His latest score is for that societies production of The Horror in the Museum, and it is in a word excellent. Think, Jerry Goldsmith, James Bernard, Bernard Herrmann, and Danny Elfman and that’s what you have here, a totally absorbing and inventive work that is overflowing with rich atmospheres and uneasy moods that can be icy, unnerving, foreboding and slightly quirky. But there is also an abundance of thematic material present that is not just effective but entertaining. It is I suppose an excellent example of vintage styles meeting contemporary sounds, and the mix works wonderfully.

The score can be found on Bandcamp along with a lot more of the composers scores for Film and radio, whilst your there check them all out you, House of the Gorgon for example which trust me is superb, you will be amazed at the quality of the music and the composer’s talent and his overwhelming ability to fashion such memorable and haunting music. And once you take a listen you will want to hear more and more, Highly, recommended.
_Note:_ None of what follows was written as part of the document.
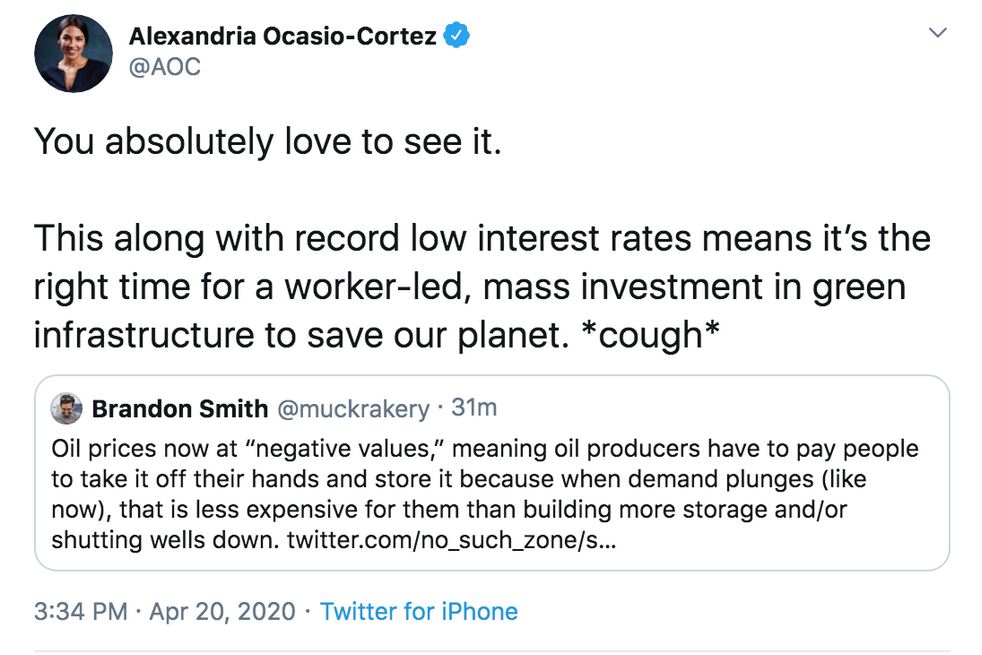Click Alexandria Ocasio-Cortez's profile avatar

pos(73,54)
It will not be long before the nights begin to get darker in fact they are already, and the phrase that we dread Trick or Treat will once again be uppermost in the minds of children of all ages. Halloween will be upon us, time to close the blinds turn out the lights and pretend we are not at home, and consume vast amounts of candy (Oh, you do it too). With Halloween comes a literal landslide of horror movies on the TV and in cinemas and being streamed online, in fact its hard sometimes to find anything else to watch apart from a horror movie and that is on a normal day. Howlin Wolf records is a label that I love, they champion new composers, with obscure titles adorning their catalogue, which for me is heaven as I like to be surprised by new talents and inventive scores and when you look at the Howlin Wolf catalogue its certainly not lacking any of these.
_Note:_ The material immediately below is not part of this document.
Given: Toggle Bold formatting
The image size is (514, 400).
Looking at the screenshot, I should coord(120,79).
They are now showing the art-work for two atmospheric scores at the start of their website, both are the work of Randin Graves the first is They Live Inside Us, and the other is a collaboration with a gentleman who calls himself Slasher Dave for the movie The Witching Season. Both are interesting and entertaining works if a horror score can be deemed entertaining that is? Creepy and sinister is the order of the day with both works containing a style that is not that dissimilar to that of Alan Howarth, John Carpenter, and reminded me slightly of the style employed by director/composer Harry Bromley Davenport when he scored the 1982 sci-fi, horror Xtro. Synthetic but structured and above all supportive and effective. Being horror scores there are very few of what we would refer to as themes, but the composer does at times deploy a series of notes which he repeats, thus the music or musical sounds become haunting and because of the simplicity of the music it becomes unnerving and uncomfortable. Both scores are well worth checking out, you can order right now Howlin’ Wolf Records (  

It’s funny at Halloween we all seem to sit down and watch Horror because its October 31st, like at Christmas in the UK we watch two festive favourites, The Wizard of Oz and The Sound of Music? Halloween is a time for the gruesome, the gory and the scary and its’ at this time of year we turn to the likes of those Gothic Hammer films classics, Ghost stories, American International Edgar Allan Poe movies and if you are not a scaredy cat maybe things such as The Exorcist and if you don’t really care maybe some Abbot and Costello in those old black and white Universal comedy horrors. And let us not forget films such as The Lost Boys, Monster Squad, The Lady in White, Witchfinder General, Blood on Satan’s Claw, and Curse of the Crimson Altar. Just a handful of examples which can be deemed appropriate or inappropriate film fare for All Hallows Eve. If you are not keen an any of these you can always turn the news on, now that is scary, especially the guy with the tatty haircut spouting endless nonsensical chants and pretending to know what he is doing.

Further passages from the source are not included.